▶ _The request_
Please report how many lines of the data below contain the word "computer". Give only the number.

▶ _Entries supplied_

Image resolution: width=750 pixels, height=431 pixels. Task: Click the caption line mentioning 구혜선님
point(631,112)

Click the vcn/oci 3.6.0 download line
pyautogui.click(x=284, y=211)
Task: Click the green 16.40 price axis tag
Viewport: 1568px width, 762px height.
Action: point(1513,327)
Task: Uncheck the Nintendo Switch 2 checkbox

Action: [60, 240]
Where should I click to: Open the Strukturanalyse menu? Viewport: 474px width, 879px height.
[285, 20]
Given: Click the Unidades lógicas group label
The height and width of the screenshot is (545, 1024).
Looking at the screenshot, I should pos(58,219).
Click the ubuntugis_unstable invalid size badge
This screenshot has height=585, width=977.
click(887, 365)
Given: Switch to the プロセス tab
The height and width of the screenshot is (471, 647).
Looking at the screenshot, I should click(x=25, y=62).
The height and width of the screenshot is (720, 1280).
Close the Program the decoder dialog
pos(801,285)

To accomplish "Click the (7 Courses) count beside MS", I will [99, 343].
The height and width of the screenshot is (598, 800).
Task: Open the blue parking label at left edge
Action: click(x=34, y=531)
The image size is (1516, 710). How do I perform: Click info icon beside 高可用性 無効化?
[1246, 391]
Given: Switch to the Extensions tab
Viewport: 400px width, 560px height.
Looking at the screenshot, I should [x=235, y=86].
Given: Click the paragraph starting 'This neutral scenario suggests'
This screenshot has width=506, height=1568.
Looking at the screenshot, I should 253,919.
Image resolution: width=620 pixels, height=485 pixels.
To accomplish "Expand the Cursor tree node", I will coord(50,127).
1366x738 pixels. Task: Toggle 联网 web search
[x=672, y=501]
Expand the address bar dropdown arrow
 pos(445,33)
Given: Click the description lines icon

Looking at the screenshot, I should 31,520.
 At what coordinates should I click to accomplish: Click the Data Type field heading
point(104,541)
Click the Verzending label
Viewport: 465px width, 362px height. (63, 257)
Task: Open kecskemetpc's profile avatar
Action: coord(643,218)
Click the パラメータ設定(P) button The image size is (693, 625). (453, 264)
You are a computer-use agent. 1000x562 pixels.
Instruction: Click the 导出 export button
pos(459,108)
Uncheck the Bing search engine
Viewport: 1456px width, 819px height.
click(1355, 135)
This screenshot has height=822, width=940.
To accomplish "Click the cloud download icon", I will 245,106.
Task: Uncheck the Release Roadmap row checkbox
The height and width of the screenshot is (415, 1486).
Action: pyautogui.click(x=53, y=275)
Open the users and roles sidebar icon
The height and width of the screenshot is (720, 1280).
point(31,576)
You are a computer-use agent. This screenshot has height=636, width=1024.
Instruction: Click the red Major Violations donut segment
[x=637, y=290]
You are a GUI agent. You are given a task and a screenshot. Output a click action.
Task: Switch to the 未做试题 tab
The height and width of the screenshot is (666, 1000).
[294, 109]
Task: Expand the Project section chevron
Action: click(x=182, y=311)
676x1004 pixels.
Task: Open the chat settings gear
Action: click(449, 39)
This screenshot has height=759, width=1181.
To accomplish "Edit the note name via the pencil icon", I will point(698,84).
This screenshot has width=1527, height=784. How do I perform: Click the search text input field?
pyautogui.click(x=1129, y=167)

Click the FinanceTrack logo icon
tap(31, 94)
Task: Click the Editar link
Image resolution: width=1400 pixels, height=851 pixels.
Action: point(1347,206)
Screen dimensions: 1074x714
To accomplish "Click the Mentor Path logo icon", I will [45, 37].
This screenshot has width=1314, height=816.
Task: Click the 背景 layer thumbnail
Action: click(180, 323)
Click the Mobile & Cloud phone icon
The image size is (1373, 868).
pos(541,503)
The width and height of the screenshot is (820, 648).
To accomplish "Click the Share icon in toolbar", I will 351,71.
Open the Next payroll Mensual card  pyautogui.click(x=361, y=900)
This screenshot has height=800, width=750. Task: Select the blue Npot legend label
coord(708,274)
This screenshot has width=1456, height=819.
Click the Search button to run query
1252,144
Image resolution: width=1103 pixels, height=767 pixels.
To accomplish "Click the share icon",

▶ _Completed exercise_
2